* Study material
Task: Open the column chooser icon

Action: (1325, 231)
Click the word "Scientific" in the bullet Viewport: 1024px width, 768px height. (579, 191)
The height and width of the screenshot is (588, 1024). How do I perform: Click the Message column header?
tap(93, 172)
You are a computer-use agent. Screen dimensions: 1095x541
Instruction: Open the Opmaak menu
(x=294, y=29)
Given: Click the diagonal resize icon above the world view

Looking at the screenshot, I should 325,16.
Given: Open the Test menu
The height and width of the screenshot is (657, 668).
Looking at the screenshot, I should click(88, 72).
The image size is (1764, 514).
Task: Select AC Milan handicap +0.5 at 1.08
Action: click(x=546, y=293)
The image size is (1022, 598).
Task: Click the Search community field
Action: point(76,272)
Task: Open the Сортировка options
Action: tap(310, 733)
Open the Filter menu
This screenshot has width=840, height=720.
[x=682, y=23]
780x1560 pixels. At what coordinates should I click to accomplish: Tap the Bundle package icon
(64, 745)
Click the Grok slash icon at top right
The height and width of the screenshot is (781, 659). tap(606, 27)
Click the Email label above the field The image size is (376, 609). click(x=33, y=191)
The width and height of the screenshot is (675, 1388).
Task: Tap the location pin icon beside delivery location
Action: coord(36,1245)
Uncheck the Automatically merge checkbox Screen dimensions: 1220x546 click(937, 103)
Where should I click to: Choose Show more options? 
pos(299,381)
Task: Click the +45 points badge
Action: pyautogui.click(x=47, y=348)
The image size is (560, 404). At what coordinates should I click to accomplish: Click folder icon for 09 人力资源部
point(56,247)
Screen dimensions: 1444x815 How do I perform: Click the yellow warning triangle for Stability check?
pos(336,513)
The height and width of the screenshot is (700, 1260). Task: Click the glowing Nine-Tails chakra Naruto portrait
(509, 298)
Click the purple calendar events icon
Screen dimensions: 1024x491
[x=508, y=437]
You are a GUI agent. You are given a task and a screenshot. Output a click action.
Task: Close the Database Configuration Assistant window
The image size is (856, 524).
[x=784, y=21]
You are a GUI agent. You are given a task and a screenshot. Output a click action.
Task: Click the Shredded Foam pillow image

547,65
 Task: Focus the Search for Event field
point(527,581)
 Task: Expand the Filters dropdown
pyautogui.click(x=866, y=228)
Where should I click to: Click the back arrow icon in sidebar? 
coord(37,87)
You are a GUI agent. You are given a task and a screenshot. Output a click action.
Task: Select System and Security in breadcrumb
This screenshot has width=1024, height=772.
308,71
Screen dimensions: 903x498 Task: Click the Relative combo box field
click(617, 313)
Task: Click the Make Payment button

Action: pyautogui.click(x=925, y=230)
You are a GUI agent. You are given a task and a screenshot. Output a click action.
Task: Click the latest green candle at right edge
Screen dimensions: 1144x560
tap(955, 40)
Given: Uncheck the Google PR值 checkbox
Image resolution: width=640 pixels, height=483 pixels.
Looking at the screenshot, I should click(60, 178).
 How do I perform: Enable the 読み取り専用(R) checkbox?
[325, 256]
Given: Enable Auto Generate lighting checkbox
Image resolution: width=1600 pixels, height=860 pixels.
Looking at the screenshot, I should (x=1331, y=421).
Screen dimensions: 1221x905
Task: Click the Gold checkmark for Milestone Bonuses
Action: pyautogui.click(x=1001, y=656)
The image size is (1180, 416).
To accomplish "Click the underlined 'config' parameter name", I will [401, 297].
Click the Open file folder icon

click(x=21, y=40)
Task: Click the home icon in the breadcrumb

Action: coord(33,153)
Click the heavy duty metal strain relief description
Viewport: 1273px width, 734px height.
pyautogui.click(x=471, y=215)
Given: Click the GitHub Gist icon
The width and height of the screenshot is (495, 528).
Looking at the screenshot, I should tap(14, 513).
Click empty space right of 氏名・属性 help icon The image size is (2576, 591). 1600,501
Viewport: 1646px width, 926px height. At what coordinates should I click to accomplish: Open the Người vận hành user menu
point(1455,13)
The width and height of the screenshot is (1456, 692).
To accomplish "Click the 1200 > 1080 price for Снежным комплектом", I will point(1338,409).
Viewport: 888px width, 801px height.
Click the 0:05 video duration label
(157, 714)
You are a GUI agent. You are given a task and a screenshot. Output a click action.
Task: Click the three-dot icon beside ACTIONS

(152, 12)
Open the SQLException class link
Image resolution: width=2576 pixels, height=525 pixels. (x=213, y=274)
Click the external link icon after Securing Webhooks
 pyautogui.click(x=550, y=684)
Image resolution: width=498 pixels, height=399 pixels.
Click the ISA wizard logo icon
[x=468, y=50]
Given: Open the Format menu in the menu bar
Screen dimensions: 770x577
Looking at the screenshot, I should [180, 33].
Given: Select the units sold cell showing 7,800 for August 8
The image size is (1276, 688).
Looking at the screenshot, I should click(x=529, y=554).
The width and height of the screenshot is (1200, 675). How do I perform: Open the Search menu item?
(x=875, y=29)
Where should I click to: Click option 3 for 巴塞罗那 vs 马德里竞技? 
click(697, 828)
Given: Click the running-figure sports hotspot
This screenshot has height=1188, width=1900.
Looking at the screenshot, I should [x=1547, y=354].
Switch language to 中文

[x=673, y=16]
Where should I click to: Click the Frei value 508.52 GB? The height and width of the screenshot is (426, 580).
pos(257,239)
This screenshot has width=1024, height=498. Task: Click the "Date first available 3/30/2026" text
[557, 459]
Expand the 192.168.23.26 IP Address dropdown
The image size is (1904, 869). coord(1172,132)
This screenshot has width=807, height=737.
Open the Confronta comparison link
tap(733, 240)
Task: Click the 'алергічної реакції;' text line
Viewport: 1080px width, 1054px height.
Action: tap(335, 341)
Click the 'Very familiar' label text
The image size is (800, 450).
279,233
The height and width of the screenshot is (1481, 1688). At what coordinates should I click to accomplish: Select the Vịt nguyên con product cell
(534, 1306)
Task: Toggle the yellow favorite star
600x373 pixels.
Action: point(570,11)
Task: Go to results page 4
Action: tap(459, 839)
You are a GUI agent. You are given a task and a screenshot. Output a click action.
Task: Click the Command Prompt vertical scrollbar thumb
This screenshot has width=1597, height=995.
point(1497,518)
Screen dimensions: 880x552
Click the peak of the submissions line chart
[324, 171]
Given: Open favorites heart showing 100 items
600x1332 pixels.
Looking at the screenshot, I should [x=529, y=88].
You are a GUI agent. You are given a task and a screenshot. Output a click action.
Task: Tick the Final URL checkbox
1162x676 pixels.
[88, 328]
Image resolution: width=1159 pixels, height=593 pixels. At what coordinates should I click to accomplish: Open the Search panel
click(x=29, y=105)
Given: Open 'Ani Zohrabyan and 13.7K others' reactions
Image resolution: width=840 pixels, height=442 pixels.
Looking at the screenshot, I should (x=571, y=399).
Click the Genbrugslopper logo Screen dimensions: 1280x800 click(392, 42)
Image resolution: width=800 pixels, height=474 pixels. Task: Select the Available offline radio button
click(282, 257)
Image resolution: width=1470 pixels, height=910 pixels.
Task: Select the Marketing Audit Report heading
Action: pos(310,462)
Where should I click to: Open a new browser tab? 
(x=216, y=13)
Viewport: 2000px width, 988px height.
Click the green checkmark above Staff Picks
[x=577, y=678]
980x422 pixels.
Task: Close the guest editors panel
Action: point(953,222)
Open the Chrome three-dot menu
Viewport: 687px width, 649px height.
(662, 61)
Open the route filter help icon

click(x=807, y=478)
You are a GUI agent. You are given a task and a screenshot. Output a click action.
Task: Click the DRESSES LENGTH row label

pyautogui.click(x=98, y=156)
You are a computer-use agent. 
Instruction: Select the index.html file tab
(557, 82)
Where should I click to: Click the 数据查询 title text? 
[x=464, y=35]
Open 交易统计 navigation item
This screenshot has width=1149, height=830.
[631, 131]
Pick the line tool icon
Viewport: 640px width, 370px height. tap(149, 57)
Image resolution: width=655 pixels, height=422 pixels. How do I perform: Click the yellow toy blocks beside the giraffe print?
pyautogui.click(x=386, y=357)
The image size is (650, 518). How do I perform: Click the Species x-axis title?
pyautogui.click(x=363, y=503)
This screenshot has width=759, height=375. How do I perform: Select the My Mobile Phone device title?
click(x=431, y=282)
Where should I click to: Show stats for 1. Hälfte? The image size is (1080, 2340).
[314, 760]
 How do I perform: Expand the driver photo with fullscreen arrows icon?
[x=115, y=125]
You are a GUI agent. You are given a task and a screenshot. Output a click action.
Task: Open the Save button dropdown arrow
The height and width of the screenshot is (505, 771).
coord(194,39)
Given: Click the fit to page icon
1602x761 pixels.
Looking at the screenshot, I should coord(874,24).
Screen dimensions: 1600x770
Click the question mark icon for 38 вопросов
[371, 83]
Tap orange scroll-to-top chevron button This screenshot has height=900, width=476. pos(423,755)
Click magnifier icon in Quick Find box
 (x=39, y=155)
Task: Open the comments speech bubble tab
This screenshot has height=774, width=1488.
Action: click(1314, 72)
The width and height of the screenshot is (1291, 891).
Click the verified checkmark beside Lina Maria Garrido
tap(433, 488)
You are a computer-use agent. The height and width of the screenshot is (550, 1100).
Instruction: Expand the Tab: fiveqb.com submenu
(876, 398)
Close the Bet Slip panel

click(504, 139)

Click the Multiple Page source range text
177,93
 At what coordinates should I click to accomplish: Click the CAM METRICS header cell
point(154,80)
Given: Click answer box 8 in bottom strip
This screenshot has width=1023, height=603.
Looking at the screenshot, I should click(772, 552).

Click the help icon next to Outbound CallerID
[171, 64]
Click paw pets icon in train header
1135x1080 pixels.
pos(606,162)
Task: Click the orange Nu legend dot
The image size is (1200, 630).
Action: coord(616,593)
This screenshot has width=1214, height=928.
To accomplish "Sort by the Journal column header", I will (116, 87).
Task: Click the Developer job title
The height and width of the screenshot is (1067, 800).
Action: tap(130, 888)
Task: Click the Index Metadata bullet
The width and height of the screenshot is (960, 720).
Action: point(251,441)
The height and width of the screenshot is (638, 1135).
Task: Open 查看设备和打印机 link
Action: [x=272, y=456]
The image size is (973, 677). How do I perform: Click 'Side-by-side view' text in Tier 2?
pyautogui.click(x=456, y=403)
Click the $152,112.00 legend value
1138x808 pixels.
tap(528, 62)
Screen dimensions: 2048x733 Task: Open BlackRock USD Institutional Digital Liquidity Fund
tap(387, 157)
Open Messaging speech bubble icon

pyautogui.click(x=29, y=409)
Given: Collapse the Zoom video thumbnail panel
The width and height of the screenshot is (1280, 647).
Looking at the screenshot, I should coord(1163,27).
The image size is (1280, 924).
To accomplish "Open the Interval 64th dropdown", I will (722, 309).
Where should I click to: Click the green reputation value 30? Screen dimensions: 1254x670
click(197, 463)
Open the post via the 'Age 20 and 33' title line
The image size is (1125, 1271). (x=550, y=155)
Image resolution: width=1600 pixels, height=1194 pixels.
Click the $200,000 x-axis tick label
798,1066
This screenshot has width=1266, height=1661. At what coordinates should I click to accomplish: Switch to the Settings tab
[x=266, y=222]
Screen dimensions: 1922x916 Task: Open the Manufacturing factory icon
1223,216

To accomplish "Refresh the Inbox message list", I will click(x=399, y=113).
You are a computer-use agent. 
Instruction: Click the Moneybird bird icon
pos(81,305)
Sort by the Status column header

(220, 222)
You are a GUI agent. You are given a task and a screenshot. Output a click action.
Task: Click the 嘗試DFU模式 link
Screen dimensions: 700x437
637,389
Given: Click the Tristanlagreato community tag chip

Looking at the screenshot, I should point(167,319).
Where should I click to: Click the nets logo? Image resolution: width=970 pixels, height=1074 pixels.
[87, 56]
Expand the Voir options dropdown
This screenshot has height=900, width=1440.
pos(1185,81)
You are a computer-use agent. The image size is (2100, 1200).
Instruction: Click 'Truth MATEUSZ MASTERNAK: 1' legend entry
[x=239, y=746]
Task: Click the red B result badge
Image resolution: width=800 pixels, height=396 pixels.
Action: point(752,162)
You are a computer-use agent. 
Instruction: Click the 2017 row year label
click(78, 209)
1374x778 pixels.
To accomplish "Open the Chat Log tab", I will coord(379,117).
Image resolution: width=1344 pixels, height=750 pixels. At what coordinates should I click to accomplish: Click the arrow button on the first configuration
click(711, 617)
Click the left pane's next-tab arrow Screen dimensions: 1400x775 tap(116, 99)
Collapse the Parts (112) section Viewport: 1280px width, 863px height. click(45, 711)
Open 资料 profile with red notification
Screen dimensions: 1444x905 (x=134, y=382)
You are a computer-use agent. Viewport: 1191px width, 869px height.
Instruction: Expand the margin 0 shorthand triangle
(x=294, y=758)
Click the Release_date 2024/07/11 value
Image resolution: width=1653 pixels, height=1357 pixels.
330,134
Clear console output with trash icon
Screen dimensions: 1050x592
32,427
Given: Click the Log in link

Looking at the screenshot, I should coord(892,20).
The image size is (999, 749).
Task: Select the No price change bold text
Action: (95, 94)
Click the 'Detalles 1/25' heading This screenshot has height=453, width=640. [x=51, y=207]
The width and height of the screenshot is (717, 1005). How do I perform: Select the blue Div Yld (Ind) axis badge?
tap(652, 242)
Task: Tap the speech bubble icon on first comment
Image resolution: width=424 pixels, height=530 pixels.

* About this exercise
Filter the listing down to the lines holding the word "Collapse", and return those.

* Exercise answer
Given: Collapse the Zoom video thumbnail panel
Collapse the Parts (112) section Viewport: 1280px width, 863px height. click(45, 711)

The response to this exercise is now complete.